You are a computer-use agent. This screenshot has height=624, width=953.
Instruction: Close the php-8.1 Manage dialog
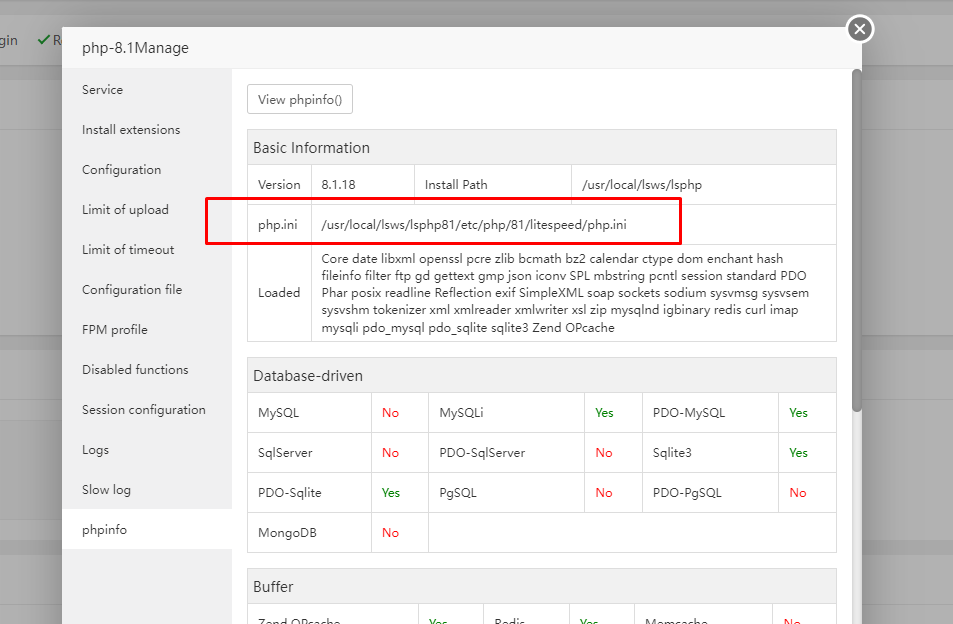860,29
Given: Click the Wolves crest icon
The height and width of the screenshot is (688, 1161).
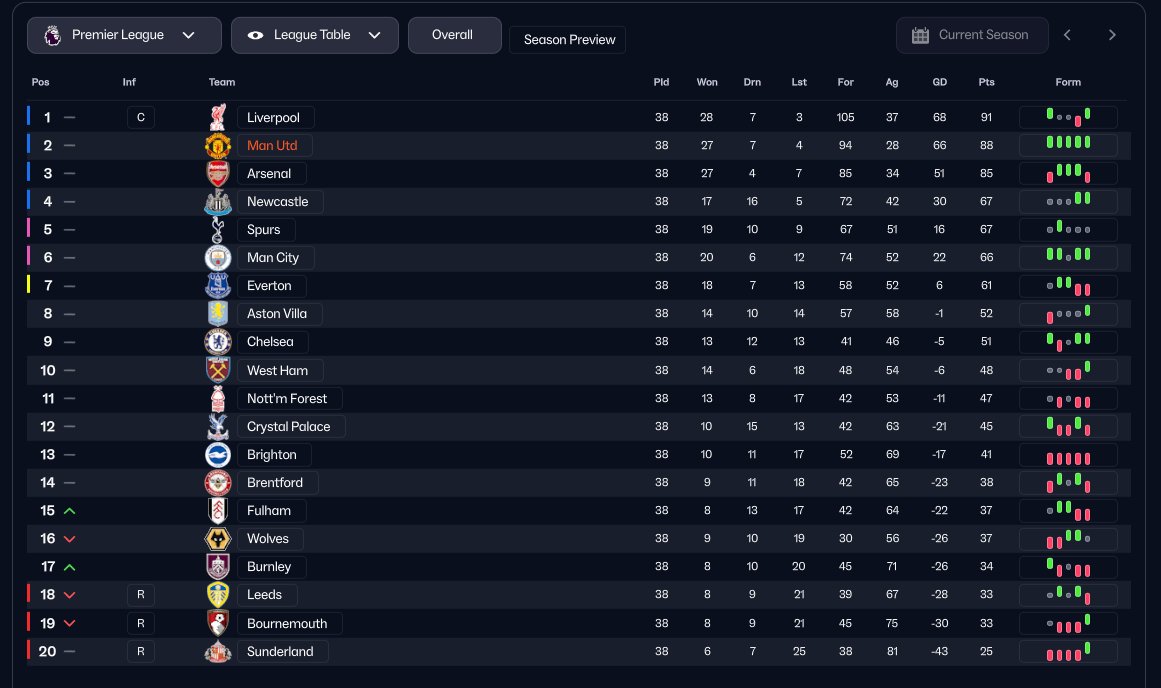Looking at the screenshot, I should coord(218,539).
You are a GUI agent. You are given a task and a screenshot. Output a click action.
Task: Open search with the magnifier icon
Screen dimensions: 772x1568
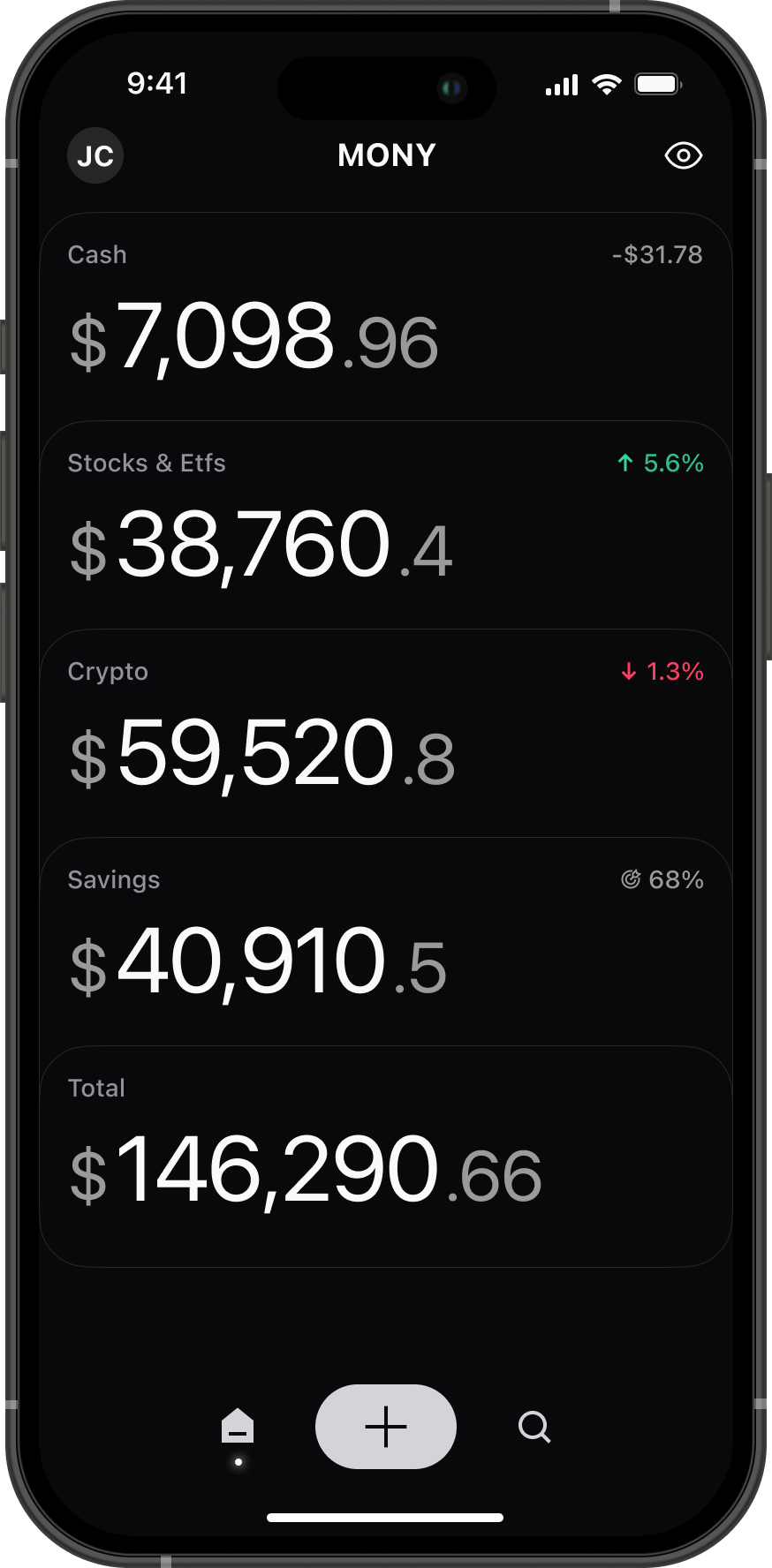pyautogui.click(x=534, y=1427)
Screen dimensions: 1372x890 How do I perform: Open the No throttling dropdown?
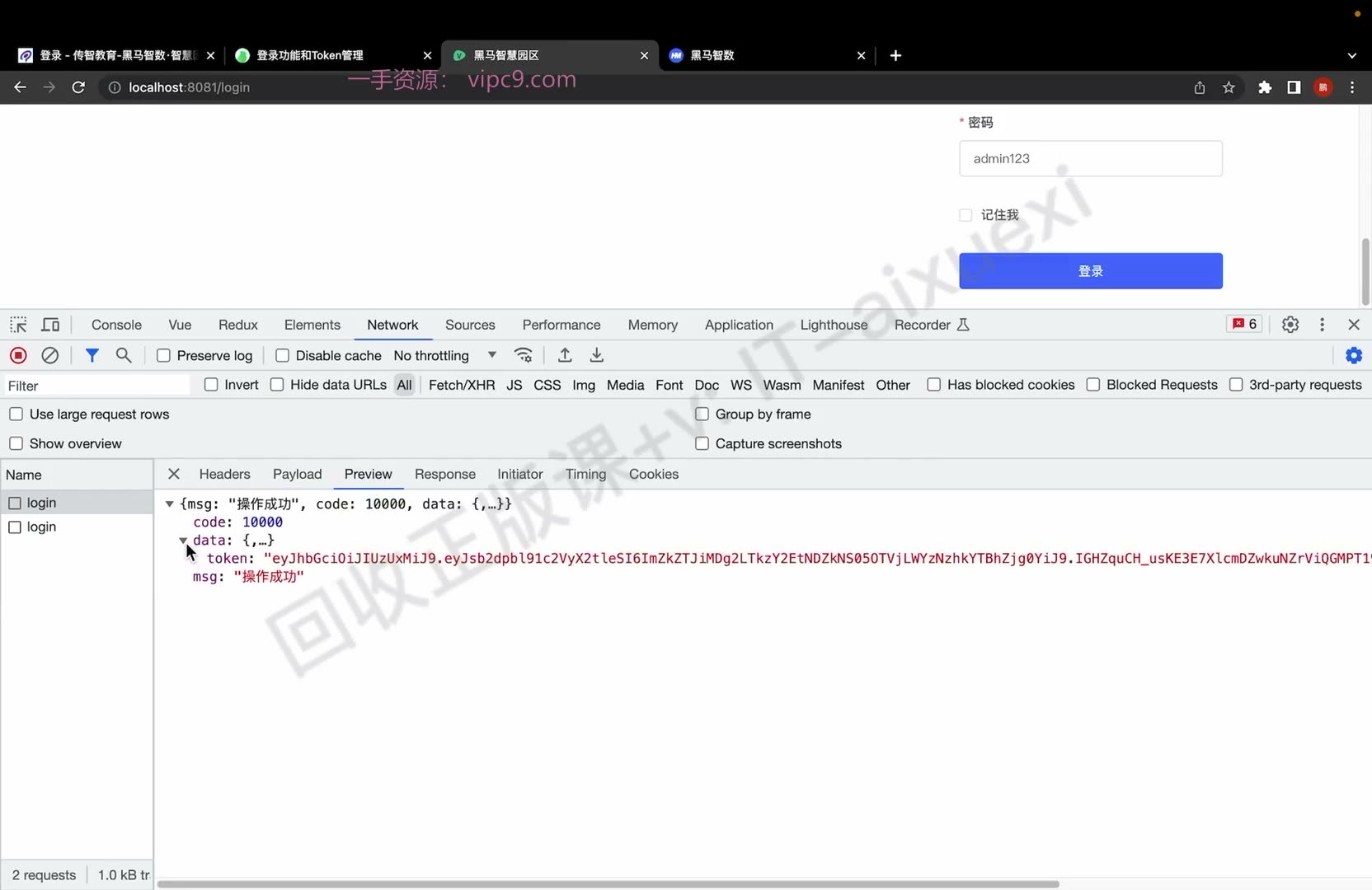[x=445, y=355]
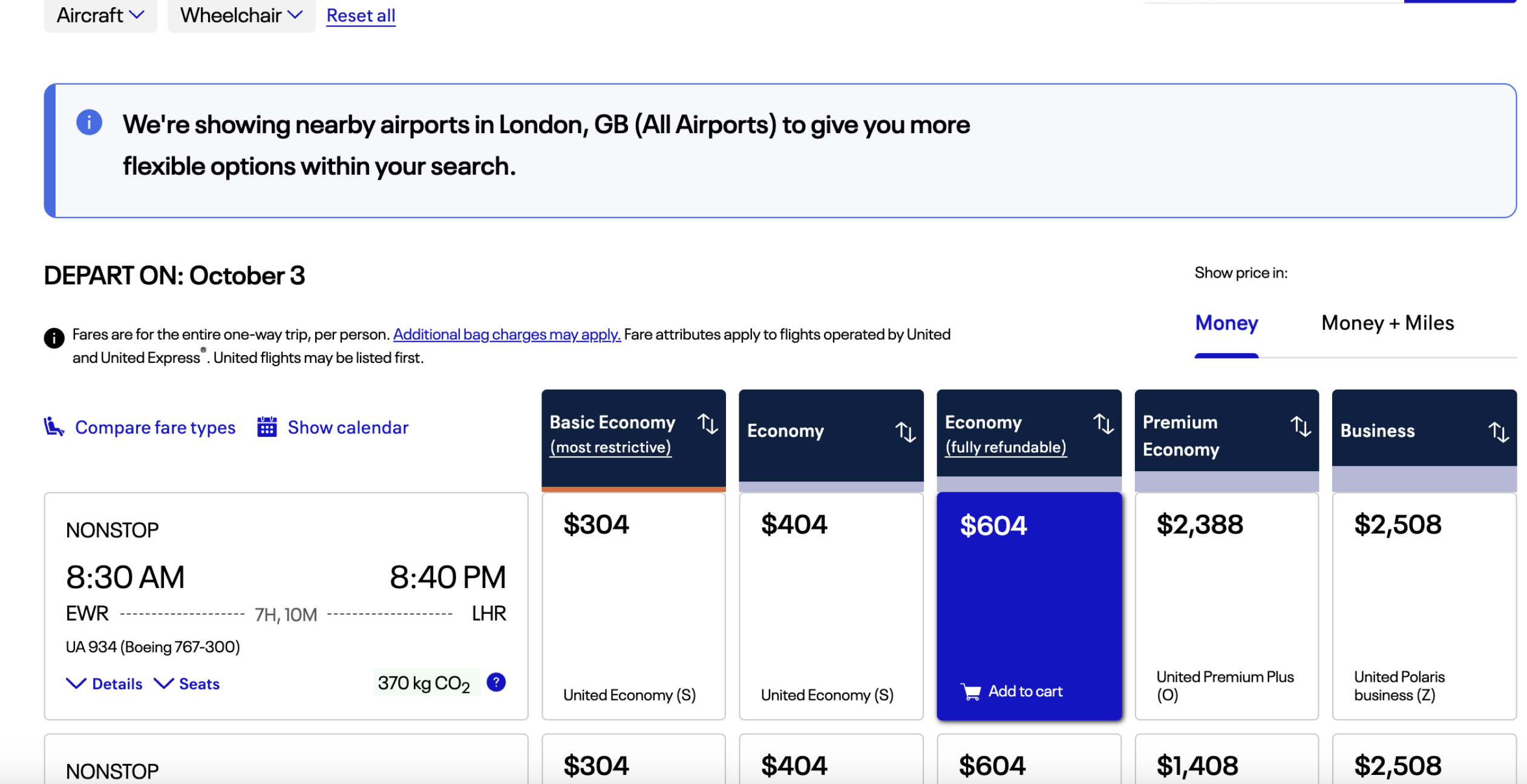Click the Basic Economy sort arrows icon
1527x784 pixels.
click(707, 424)
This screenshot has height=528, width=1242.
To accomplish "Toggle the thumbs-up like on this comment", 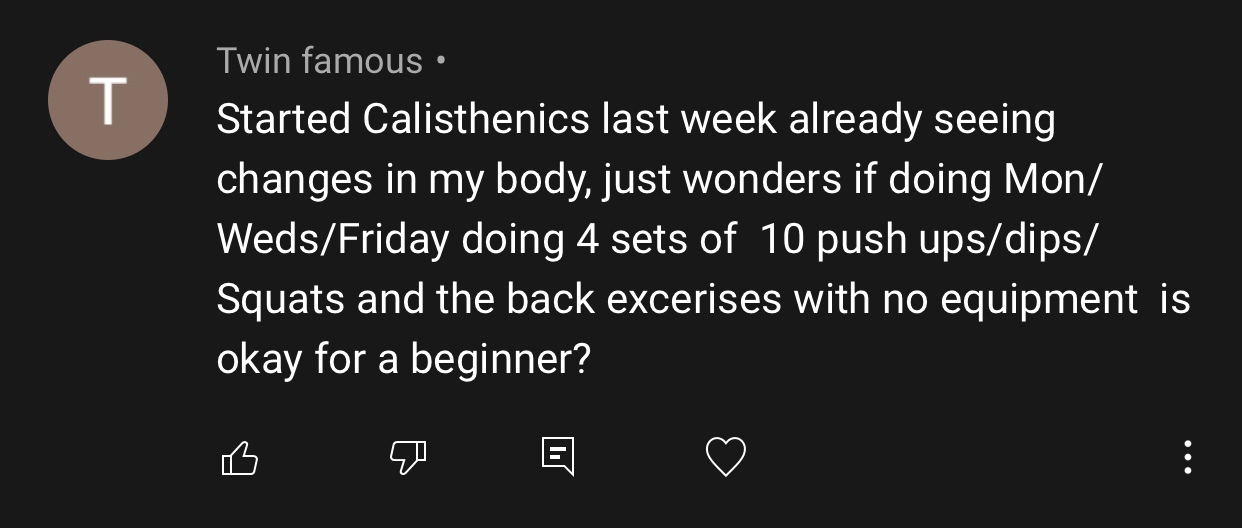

********************

### Work instructions
Please copy the listing word for word, starting at the line that contains "Given: Click the Wolves crest icon" and ending with its last line, both included. Leave the pictures out of your copy.

### Reply
Given: Click the Wolves crest icon
The height and width of the screenshot is (688, 1161).
Looking at the screenshot, I should coord(218,539).
You are a GUI agent. You are given a task and a screenshot. Output a click action.
Task: Open search with the magnifier icon
Screen dimensions: 772x1568
pyautogui.click(x=534, y=1427)
Screen dimensions: 1372x890 How do I perform: Open the No throttling dropdown?
[x=445, y=355]
Click the Basic Economy sort arrows icon
1527x784 pixels.
click(707, 424)
This screenshot has height=528, width=1242.
To accomplish "Toggle the thumbs-up like on this comment", 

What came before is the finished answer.